Locate, in the data below, the line that contains "Where should I click to: Click the copy" and the line that contains "The image size is (1200, 634)."; reproduce exactly those two lines and every line between them, nothing more.

[Stored items]
%%

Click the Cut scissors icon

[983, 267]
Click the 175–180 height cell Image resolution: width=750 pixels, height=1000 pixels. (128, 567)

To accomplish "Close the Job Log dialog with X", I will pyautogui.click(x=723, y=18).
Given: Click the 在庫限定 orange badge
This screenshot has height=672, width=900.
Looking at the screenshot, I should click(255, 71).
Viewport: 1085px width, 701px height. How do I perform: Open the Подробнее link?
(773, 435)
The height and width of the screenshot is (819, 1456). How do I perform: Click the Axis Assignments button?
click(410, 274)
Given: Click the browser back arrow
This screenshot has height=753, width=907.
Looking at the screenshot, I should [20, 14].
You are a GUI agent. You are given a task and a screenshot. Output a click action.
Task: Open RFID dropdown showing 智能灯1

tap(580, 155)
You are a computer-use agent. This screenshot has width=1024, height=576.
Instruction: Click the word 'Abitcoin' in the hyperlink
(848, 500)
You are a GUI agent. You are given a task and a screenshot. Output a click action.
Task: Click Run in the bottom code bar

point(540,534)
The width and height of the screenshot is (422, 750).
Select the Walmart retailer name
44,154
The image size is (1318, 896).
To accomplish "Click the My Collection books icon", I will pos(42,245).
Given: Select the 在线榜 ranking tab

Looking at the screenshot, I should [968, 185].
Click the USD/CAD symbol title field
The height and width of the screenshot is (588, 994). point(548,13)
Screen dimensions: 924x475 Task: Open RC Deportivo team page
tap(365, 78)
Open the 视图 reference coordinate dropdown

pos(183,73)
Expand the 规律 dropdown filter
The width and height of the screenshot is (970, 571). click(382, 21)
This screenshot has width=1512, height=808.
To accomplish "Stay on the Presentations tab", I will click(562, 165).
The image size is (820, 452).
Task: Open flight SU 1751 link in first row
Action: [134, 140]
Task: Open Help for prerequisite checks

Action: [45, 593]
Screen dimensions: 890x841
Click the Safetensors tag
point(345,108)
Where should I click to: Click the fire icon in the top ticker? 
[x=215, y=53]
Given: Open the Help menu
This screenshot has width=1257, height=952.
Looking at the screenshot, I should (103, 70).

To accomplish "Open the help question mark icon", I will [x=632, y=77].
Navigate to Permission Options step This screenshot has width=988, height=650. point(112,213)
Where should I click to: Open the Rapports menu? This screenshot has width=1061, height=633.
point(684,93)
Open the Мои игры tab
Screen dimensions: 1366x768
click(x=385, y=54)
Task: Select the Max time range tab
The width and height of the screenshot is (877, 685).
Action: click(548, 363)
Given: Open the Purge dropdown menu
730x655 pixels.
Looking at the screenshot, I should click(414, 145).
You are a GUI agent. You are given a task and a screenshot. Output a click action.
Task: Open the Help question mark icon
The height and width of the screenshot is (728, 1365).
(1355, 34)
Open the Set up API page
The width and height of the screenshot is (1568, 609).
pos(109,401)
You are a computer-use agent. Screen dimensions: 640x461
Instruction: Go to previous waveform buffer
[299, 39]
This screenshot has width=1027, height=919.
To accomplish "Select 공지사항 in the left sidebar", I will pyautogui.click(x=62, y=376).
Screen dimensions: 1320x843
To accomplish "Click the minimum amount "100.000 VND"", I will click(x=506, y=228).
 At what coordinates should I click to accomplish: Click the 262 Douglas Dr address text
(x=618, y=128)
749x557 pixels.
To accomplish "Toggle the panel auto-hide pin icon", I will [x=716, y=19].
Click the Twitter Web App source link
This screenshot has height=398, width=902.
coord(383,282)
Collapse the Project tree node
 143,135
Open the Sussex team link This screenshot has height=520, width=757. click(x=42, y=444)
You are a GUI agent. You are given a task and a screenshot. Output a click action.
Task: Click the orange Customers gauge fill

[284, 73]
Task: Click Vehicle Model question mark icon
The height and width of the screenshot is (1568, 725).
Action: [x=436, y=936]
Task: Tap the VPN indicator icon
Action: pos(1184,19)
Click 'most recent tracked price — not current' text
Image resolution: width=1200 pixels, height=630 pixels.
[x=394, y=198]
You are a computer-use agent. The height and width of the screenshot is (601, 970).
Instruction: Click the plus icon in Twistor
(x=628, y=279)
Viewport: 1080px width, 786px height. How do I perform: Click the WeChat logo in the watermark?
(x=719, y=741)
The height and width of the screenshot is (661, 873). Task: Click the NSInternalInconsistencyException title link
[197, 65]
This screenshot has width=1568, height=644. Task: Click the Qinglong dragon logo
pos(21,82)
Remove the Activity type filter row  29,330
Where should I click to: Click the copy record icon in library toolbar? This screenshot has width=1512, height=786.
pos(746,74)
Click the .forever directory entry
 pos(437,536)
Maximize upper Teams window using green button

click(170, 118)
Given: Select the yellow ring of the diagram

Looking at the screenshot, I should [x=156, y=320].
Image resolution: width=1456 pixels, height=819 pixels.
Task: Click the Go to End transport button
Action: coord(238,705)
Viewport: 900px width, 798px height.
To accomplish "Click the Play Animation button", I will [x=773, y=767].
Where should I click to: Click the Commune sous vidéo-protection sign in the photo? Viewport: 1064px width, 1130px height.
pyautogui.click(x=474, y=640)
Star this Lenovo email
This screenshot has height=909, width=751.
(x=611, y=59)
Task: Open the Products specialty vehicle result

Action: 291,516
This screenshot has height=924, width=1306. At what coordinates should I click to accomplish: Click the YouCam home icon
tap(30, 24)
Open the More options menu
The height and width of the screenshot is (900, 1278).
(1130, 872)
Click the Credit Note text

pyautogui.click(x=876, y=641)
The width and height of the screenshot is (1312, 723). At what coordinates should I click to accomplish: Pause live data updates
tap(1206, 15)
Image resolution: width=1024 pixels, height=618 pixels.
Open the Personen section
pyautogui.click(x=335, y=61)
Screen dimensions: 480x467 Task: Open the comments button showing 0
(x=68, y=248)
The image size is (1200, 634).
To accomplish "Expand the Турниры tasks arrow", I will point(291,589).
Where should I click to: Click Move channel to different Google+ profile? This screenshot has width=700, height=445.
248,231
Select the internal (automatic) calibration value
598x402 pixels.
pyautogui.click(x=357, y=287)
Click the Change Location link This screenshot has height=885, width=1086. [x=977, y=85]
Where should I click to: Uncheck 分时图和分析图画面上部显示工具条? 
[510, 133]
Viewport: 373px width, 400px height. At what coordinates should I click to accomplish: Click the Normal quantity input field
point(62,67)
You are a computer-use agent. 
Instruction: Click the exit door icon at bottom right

%%

* _EXPECTED ANSWER_
Where should I click to: Click the copy record icon in library toolbar? This screenshot has width=1512, height=786.
pos(746,74)
Click the .forever directory entry
 pos(437,536)
Maximize upper Teams window using green button

click(170, 118)
Given: Select the yellow ring of the diagram

Looking at the screenshot, I should [x=156, y=320].
Image resolution: width=1456 pixels, height=819 pixels.
Task: Click the Go to End transport button
Action: coord(238,705)
Viewport: 900px width, 798px height.
To accomplish "Click the Play Animation button", I will [x=773, y=767].
Where should I click to: Click the Commune sous vidéo-protection sign in the photo? Viewport: 1064px width, 1130px height.
pyautogui.click(x=474, y=640)
Star this Lenovo email
This screenshot has height=909, width=751.
(x=611, y=59)
Task: Open the Products specialty vehicle result

Action: 291,516
This screenshot has height=924, width=1306. At what coordinates should I click to accomplish: Click the YouCam home icon
tap(30, 24)
Open the More options menu
The height and width of the screenshot is (900, 1278).
(1130, 872)
Click the Credit Note text

pyautogui.click(x=876, y=641)
The width and height of the screenshot is (1312, 723). At what coordinates should I click to accomplish: Pause live data updates
tap(1206, 15)
Image resolution: width=1024 pixels, height=618 pixels.
Open the Personen section
pyautogui.click(x=335, y=61)
Screen dimensions: 480x467 Task: Open the comments button showing 0
(x=68, y=248)
The image size is (1200, 634).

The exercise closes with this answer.